((
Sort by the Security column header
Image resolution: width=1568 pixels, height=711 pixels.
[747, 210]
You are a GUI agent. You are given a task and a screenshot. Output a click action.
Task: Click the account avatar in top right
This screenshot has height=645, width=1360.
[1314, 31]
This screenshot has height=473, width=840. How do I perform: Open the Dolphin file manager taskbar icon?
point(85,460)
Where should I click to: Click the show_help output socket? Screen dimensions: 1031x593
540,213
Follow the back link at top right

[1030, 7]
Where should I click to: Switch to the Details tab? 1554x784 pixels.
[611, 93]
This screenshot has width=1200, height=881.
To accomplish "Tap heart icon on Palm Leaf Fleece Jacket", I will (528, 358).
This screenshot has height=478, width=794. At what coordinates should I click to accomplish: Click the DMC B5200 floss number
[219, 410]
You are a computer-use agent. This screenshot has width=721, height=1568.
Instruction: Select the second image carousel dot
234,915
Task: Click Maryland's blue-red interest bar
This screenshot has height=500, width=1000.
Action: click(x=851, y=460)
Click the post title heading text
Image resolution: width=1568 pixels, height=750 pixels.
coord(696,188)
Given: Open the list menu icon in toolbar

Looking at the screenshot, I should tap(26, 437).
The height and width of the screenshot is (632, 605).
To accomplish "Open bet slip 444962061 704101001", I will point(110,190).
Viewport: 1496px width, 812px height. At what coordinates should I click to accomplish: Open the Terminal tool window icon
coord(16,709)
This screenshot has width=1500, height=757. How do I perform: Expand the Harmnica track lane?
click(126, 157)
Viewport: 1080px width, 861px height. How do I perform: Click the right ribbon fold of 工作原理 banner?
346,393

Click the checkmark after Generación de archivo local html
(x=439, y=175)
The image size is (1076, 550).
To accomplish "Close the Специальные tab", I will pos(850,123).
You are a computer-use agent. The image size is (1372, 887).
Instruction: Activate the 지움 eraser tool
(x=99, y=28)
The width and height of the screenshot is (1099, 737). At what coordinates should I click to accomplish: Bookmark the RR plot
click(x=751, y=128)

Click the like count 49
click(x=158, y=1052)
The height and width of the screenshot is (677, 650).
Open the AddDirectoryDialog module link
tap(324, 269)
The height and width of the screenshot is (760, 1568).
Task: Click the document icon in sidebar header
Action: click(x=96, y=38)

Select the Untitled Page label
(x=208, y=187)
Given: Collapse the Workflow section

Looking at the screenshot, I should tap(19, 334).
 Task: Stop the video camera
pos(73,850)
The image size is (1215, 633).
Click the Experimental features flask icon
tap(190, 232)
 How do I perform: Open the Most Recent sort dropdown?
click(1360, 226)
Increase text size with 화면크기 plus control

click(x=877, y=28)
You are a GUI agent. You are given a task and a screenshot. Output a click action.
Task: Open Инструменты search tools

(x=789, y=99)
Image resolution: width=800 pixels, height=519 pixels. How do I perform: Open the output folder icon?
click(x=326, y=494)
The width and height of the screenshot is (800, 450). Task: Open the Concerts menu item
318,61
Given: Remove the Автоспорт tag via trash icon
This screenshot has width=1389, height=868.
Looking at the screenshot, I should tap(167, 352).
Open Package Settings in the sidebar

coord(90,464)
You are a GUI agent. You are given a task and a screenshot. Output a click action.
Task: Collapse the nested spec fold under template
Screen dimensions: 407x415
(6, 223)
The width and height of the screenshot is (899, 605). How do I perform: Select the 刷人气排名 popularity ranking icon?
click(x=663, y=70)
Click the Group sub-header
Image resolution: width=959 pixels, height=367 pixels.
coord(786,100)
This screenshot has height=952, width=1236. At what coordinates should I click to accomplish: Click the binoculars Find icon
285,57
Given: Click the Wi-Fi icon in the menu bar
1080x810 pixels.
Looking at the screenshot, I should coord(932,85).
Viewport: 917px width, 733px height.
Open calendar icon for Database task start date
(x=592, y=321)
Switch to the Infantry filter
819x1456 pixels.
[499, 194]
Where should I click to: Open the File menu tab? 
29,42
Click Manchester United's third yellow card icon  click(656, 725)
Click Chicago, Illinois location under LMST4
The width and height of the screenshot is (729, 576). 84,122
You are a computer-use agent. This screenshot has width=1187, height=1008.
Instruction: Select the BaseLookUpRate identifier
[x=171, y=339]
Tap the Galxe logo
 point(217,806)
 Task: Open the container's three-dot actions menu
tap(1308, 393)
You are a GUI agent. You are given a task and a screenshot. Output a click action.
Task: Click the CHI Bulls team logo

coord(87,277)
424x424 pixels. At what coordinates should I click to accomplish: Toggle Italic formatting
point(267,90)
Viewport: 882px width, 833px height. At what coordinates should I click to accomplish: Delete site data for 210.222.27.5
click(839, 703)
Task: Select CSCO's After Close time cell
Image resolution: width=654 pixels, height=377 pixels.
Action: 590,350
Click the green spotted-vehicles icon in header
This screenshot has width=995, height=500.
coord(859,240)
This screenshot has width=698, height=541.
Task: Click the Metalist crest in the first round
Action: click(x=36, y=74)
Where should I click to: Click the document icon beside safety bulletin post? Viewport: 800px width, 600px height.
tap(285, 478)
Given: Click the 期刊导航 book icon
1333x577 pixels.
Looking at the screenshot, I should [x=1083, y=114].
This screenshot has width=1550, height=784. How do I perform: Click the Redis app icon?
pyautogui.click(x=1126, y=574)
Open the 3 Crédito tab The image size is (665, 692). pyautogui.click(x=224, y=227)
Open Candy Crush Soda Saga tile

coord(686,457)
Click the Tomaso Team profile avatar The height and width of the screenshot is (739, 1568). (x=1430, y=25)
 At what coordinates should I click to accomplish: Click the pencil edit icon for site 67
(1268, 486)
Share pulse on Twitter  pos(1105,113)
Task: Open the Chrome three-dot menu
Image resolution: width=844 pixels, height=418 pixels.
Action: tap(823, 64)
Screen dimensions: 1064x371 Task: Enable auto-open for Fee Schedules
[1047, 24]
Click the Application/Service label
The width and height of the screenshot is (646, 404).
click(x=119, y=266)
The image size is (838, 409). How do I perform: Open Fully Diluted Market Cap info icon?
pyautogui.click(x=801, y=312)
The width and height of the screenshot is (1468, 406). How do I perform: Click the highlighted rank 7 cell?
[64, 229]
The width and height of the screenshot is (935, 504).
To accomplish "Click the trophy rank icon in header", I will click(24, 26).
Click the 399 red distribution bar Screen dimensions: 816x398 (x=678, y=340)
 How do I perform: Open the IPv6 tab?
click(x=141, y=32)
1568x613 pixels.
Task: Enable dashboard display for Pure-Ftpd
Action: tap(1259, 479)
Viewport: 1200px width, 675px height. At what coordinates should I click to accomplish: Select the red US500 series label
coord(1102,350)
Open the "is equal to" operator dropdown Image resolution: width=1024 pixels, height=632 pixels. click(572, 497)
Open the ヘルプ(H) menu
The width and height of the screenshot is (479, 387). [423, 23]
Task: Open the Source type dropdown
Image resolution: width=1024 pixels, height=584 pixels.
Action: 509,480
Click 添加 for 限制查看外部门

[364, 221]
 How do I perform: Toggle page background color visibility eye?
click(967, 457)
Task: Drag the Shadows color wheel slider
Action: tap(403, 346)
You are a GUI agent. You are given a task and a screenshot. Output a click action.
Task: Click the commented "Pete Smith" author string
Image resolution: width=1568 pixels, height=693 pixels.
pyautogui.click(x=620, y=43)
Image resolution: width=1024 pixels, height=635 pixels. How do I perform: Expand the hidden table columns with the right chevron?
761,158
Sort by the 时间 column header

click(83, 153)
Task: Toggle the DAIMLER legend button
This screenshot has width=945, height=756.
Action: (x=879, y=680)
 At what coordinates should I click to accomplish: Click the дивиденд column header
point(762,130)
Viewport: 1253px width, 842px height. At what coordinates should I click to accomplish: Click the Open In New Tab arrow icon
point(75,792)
))
▶ Exercise prompt: When the word "will" appears in a line of the listing, copy that line.

▶ Answer space:
To accomplish "Tap heart icon on Palm Leaf Fleece Jacket", I will (528, 358).
To accomplish "Open bet slip 444962061 704101001", I will point(110,190).
To accomplish "Close the Специальные tab", I will pos(850,123).
To accomplish "Click the trophy rank icon in header", I will click(24, 26).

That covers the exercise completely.